Tuesday, 27 June 2017

Book review: The Killing Grounds - Jack Ford (Thomas Cooper #1)


Ex-US Navy-turned-investigator Thomas J. Cooper is tortured by the past.

A deadly fight with Somali pirates and a tragic accident at sea have left him struggling with PTSD and an addiction to prescription drugs.

When he and his colleague Maddie return to the Democratic Republic of Congo to investigate the mysterious disappearance of a plane, what they find is far more sinister and dangerous…

My opinion.
Where to even begin. The Killing Grounds is a thrilling read with such a complex and multi-layered plot, it's difficult to just sum my reading experience up in a few sentences.
First things first: I love the cover.

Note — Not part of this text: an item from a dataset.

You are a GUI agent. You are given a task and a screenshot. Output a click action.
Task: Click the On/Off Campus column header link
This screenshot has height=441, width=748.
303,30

Great design - stands out without being too loud. The same goes for the blurb. It gives you just enough to draw you in, but not too much as to give away too much of the story-line. Perfect balance.
As I mentioned before, the story is pretty complex. There's lots of different characters, each with their own secrets, but also with their own dynamics between them. I can't say all of them came across right away (the dynamic between Cooper and Maddie is a tough one for me to really understand, and Rosedale took some getting used to as well), but slowly they all find their place in the story. The same goes for the complex puzzle they stumble upon in Congo. What starts out as a pretty straight forward mission soon becomes complicated, dangerous and very unpredictable. The plot grows bigger and more detailed and when it finally clicks.. well, it left me amazed and surprised.
The beginning of the story is a bit confusing with a lot of new characters and a lot of (unfinished) conversations. As a reader you get some hints about what happened in the past between these characters, but the emotions run high from the very beginning. And those more "heated" discussions or dialogues made it a bit difficult to find your bearing.
I was hooked from the moment their mission started and I have a feeling I will think back on this book, long after turning that last page. Because apart from some more "difficult" dynamics and dialogues between the characters, this was a thrilling read. The Killing Grounds has relationships, politics - both US and international - violence, grief, addiction, religion and superstition and so much more at its heart, all with an incredible amount of research and detail. I would definitely love to revisit Thomas Cooper in Jack Ford's upcoming novels.


Thank you HQ Stories for the opportunity 
to read and review an ARC of this thrilling read.